A couple days ago in Edinburgh we had one of the nicest days and someone in my course was talking about how they’d expected it because there’s always a break in the weather around this time of year. I forgot her reasoning and anything other than just feeling complete disbelief there’d ever be anything other than grey skies here. But I walked around and I took some pictures and then I made them all black and white because I guess that’s how I feel this morning. I’ve had a cup of coffee and I’ve done the dishes and I’m about to get up and get dressed and in the morning everything in the flat looks black and white, muted, indistinct. But not in a bad way. In a way of like—oh, good. I don’t think I could deal with too much color. It’s too early to open my eyes that wide.

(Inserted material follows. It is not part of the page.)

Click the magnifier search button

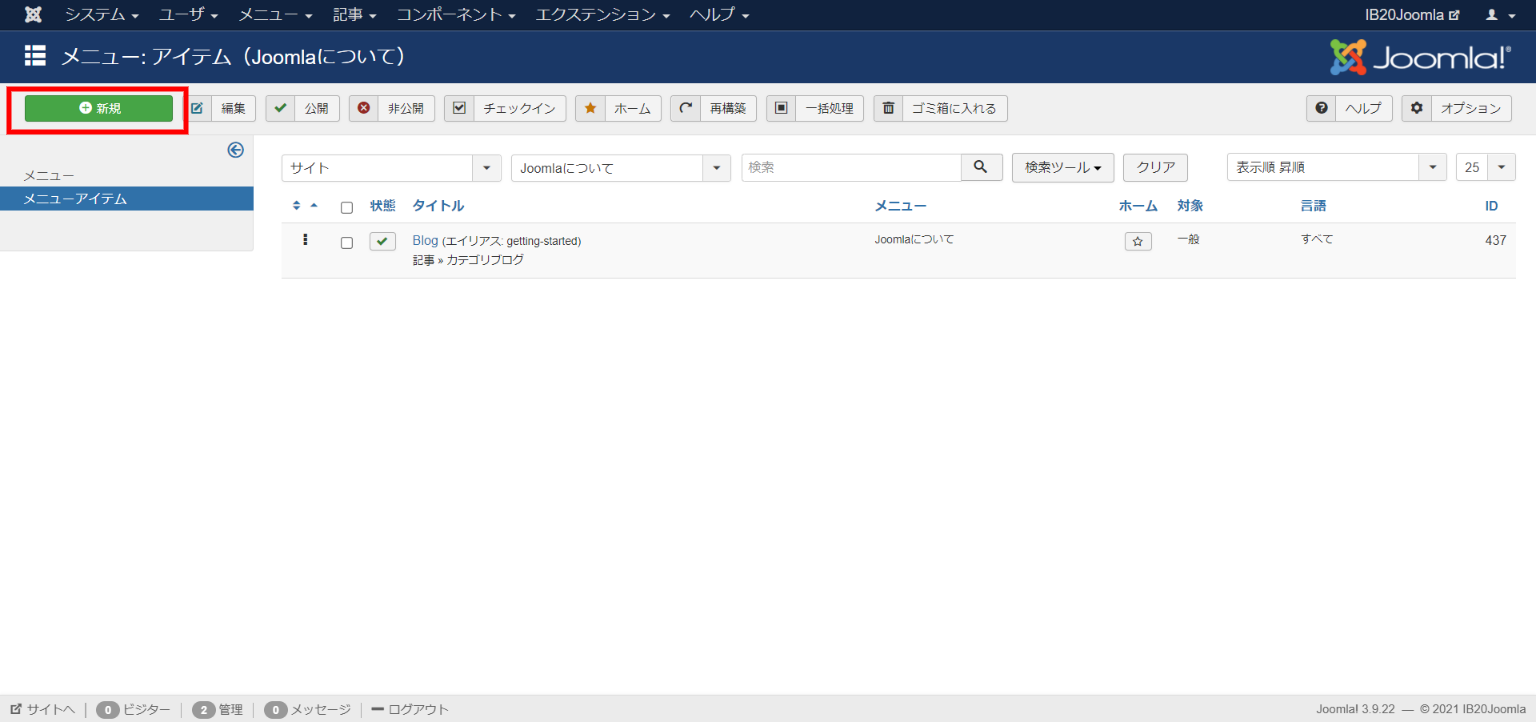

Yesterday at the coffee shop the barista remembered my order (soup, soy latte) but not my name and he apologized for it and I said someday he might remember it and he shouldn’t try too hard, it will just happen when it happens. I sat next to a man doing work on his laptop and at one point a woman came in and just stood in front of him for a long time. When I looked up at her, she smiled at me. When he finally noticed her, he stood up and touched her shoulder like he was making sure she was real and I thought—oh, all right. That is how I want someone to touch my shoulder. Like they are checking to see if I’m real. And then hopefully when they figure it out, they will tell me, so I don’t have to wonder anymore.
That is the hardest thing in the world. The hardest thing in the world is figuring out if you are real, yes, and I’ve been concentrated on that since I was eleven years old. Eleven, I dunno. Something happened at eleven and now here I am, seventeen years later, and I still can’t quite figure it out.